Your instructions: Render the lines as a JSON list of strings, one string per line and no blank lines, from the line containing "This screenshot has width=2556, height=1002." through the end of the recorded data. Omit the pictures.

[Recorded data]
** start **

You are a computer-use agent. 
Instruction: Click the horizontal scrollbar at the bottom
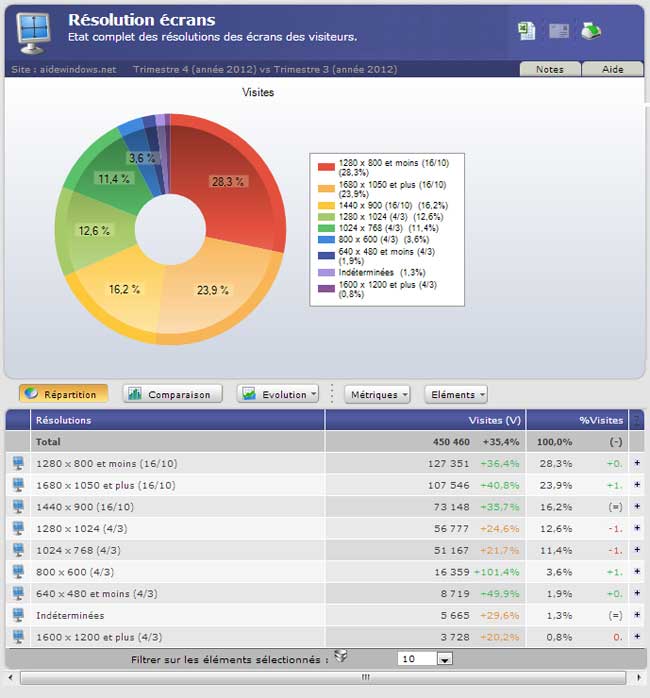[325, 677]
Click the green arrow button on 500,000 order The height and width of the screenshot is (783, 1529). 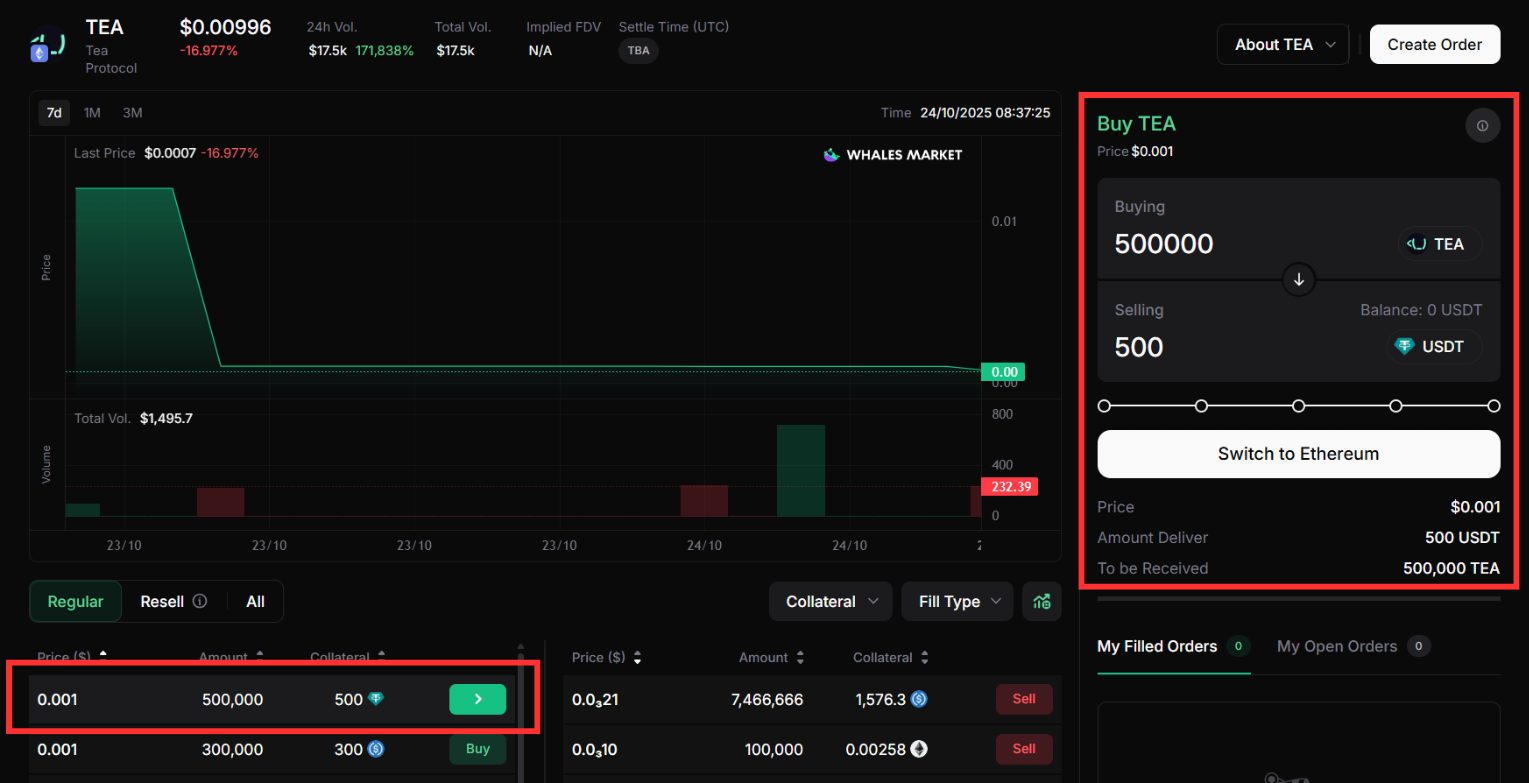[x=477, y=699]
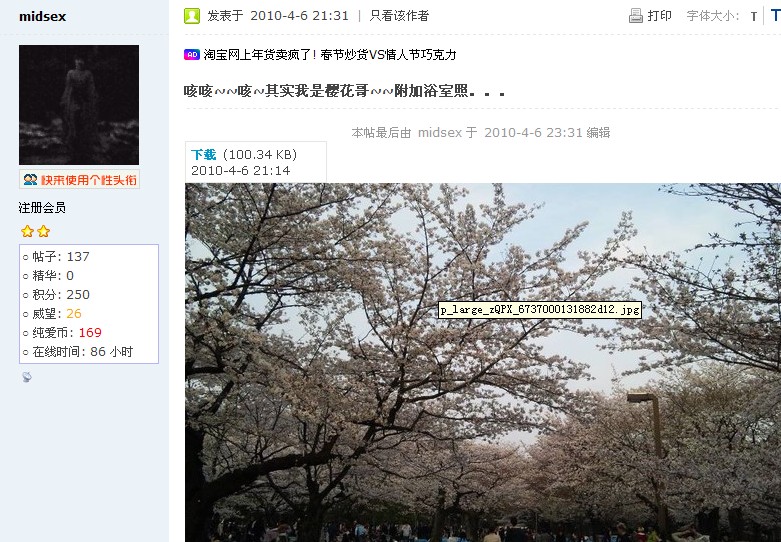This screenshot has height=542, width=781.
Task: Click the 打印 print text link
Action: click(x=659, y=16)
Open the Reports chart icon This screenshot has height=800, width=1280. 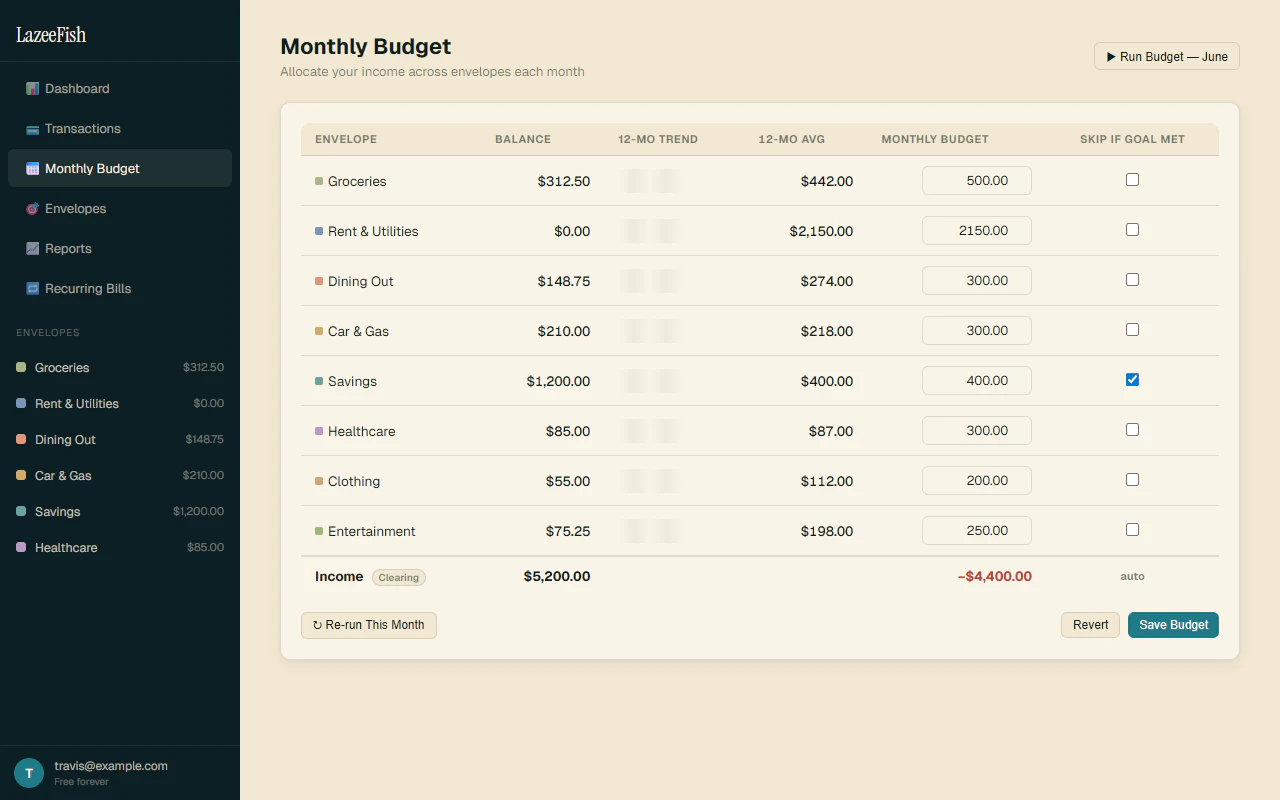(33, 249)
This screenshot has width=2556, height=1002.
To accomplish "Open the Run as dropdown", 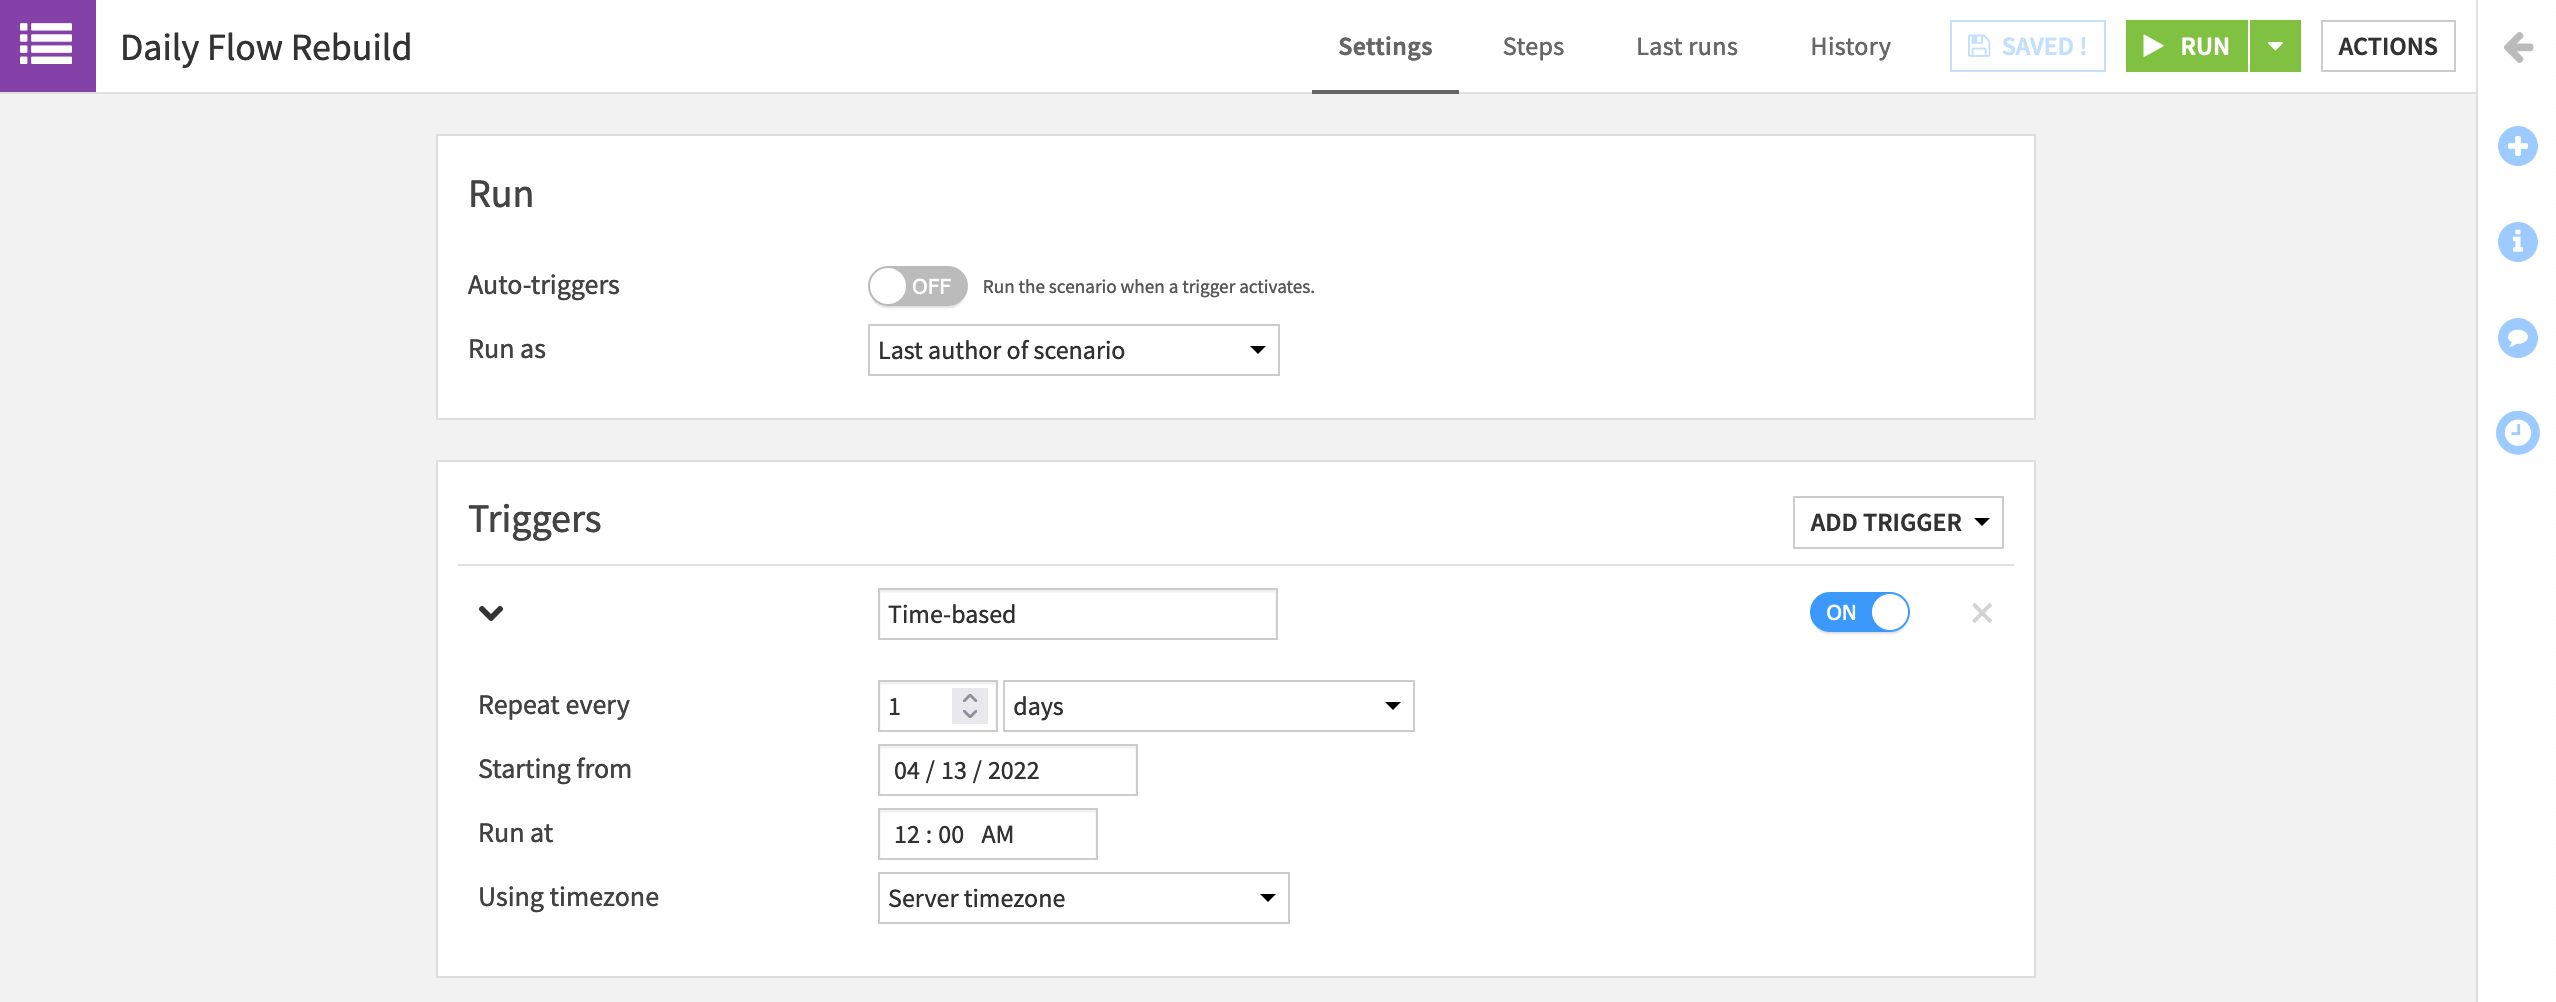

** end **

The reply:
[
  "This screenshot has width=2556, height=1002.",
  "To accomplish \"Open the Run as dropdown\", "
]